Showing that $f \in R_\alpha[a,b]$ and $\lim_{n\rightarrow \infty}\int_a^b f d\alpha_n = \int_a^b f d\alpha $

Question

Let $\left(\alpha_n \right)_{n\in \mathbb{N}}$ a succesion in $BV[a,b]$ and $f:[a,b] \rightarrow \mathbb{R}$ such that $f \in R_{\alpha_n} [a,b]$. If $\alpha \in BV[a,b]$ and $V_a^b(\alpha_n - \alpha) \rightarrow 0$ when $n \rightarrow \infty$, show that $f \in R_\alpha[a,b]$ and $$\lim_{n\rightarrow \infty}\int_a^b f d\alpha_n = \int_a^b f d\alpha $$

What I tried is :

$$\left|S(\alpha_n, P, T)- S(\alpha, P, T)\right| < \epsilon$$ for any $\epsilon$

But I think i need to prove, that $\lim_{n\rightarrow \infty}\int_a^b f d\alpha_n$ exist and then $S(\alpha, P, T)$ converge to the integral. Or something like that. Is this righ? How to show the existence of the integral? Is there other way to attack this problem?

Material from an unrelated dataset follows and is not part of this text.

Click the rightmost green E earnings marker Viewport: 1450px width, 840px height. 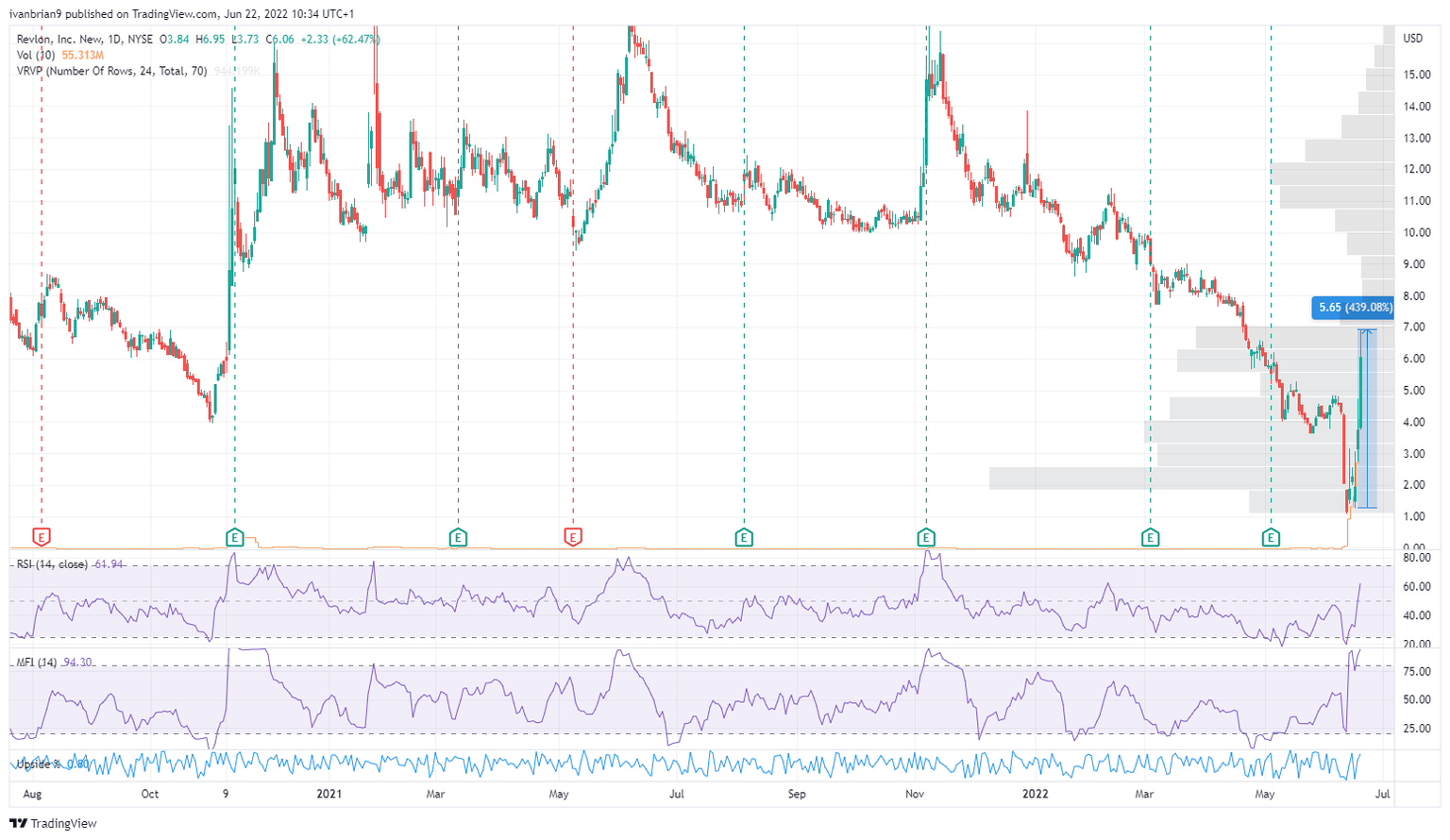(1273, 537)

RRL · Accepted Answer · 2019-04-08T04:15:17.090

First, note that if $f$ is Riemann-Stieltjes integrable, then it must be bounded on $[a,b]$.

$$V_a^b(\alpha_m - \alpha_n) \leqslant V_a^b(\alpha_m - \alpha) + V_a^b(\alpha_n - \alpha)$$

Thus, given $m \geqslant n$,

$$\begin{align}\left|\int_a^b f \, d\alpha_m - \int_a^b f \, d\alpha_n\right| &= \left|\int_a^b f \, d(\alpha_m - \alpha_n)\right| \\ &\leqslant ( \, \sup_{x \in [a,b]} f(x) \, ) V_a^b(\alpha_m - \alpha_n) \\ &\leqslant ( \, \sup_{x \in [a,b]} f(x) \, )( \,V_a^b(\alpha_m - \alpha) + V_a^b(\alpha_n - \alpha)\, ) \end{align}$$

The second inequality is proved here using a proposition proved here.

Since the RHS converges to $0$ as $n \to \infty$, it follows that $\left(\int_a^b f \, d\alpha_n\right)$ is a Cauchy sequence and , hence, convergent.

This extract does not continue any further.